The move to bar professors from being expert witnesses in public trials is highly unusual. In a letter to the university, lawyers representing the professors said that faculty members retain their First Amendment rights to free speech even if their remarks may “make a University’s relationship with funding sources more difficult.”
The attorneys cited U.S. Supreme Court rulings that protect the rights of individuals to disclose information acquired “by virtue of their public employment.”
The academics will file a legal challenge against the university if it does not change its stance, said Paul Donnelly, a lawyer representing Smith, McDonald, and Austin.

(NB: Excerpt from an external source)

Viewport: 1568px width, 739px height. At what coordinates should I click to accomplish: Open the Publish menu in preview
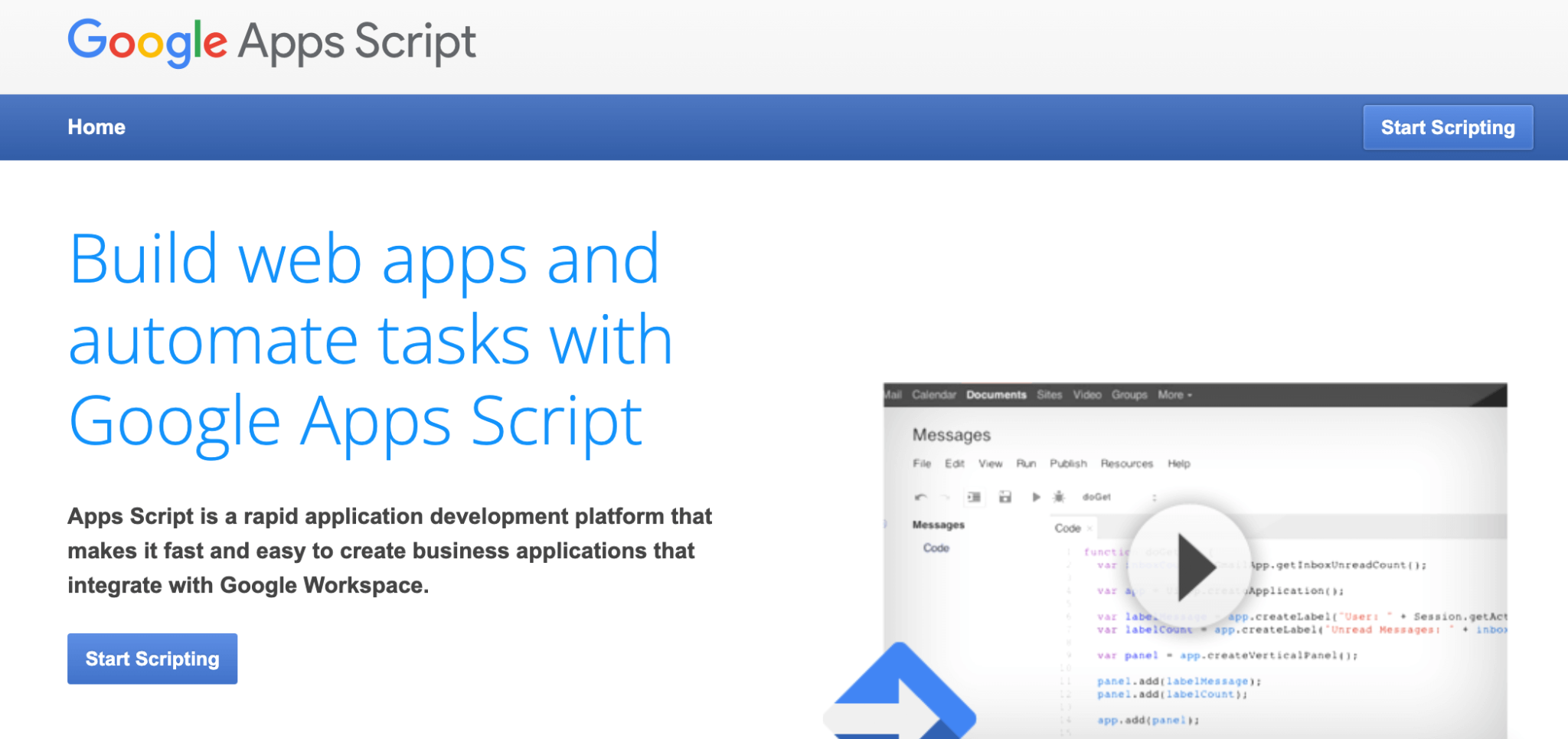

As Florida’s governor, DeSantis has influence over the funding of the state’s public institutions of higher education. He also has the authority to name six of the 13 members of the university’s board of trustees. All appointed trustees are subject to state Senate confirmation.
In a statement provided to The Post on Saturday, the university denied it had violated the First Amendment rights of its faculty members. Representatives for DeSantis could not be reached for comment.
After the 2020 presidential election, DeSantis and Florida’s Republican-controlled state legislature passed a law whose provisions include restricting voting by mail and barring everyone except election officials from providing food or water to voters waiting in long lines. In Florida, particularly during early voting in October, waiting to cast a ballot can mean standing in line in the hot sun.
This law was enacted despite a virtually flawless election in Florida last year. Former president Donald Trump, who has baselessly alleged electoral fraud elsewhere, won the state’s 29 electoral votes.
About 40 percent of all votes cast by Black Americans in last year’s presidential election were submitted by mail, or double the percentage for 2016, according to Demos, a think tank that is among the groups suing to reverse the new voting restrictions.
Multiple studies show that precincts with larger Black populations tend to endure longer lines on Election Day. Restricting mail voting will mean longer voting lines at more crowded polling stations, Demos said.